Now 28 and having spent the last two years under the radar while dealing with a torn-up knee, Jacobellis won the Winter X Games on Friday — her second victory of the season and more proof to the world that, yes, she is still someone to be reckoned with.

“I know I’m in contention,” Jacobellis said. “I have to be on that day and really riding well for it to all come together. But it can happen.”

At the Olympics, she could win, finish second, fifth or 25th and nobody familiar with this sport would be surprised with any of those results. Such is life in snowboardcross, the full-contact version of snowboard racing, where they ride six-wide down the mountain and being the best all season doesn’t guarantee much on any given day.

For so many years, Jacobellis was the rider to beat. Winning became more of a relief than a celebration.

And when she did celebrate — well, it didn’t always turn out so well.

She will always have to live with the showy backside method grab she pulled on the second-to-last jump at the Turin Games, when she was well in the clear, on her way to gold. She fell. Had to settle for silver. The Lindsey Leap goes down as one of the biggest gaffes in Olympic history.

“She’s seen what can happen,” said her coach, Peter Foley. “She’s seen herself win all kinds of great stuff and seen what happens when she doesn’t win and she’s still OK. She’s got the bigger perspective on it.”

Jacobellis said that perspective helps her enjoy the sport more now than when she was young.

“I just did it because I was awesome at it, and I was expected to do it and I was winning,” she said. “Then, all of the sudden, it became an Olympic sport and I was the favorite and I was supposed to win and it didn’t happen.

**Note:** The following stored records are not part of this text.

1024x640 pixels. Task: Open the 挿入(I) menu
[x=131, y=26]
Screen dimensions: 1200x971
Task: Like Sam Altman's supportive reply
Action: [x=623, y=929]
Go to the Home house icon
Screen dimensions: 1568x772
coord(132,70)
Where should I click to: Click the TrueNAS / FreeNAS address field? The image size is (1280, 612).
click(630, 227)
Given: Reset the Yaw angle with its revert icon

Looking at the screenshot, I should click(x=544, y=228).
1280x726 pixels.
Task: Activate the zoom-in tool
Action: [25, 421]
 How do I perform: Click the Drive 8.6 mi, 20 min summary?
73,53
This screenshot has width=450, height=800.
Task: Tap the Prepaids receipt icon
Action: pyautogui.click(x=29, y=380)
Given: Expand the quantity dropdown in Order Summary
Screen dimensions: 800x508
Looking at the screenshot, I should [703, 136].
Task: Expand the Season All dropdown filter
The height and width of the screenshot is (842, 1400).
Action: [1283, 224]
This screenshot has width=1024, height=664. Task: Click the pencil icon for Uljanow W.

It was a hard thing for me to deal with at a very young age.”

In Vancouver in 2010, Jacobellis was one of the favorites again. She got tangled up with Maelle Ricker on the first jump in the semifinal race. Veered off course. Ended up winning the fifth-place race by a mile. That loss was easier to explain.

“There are so many uncontrollable variables that you just have to know that, at that moment, you did your very best and it was out of your control that you didn’t win,” Jacobellis said. “That’s another thing I’ve learned in the past five, six years. You could have done all you could do and it just might not work out because it wasn’t supposed to that day.”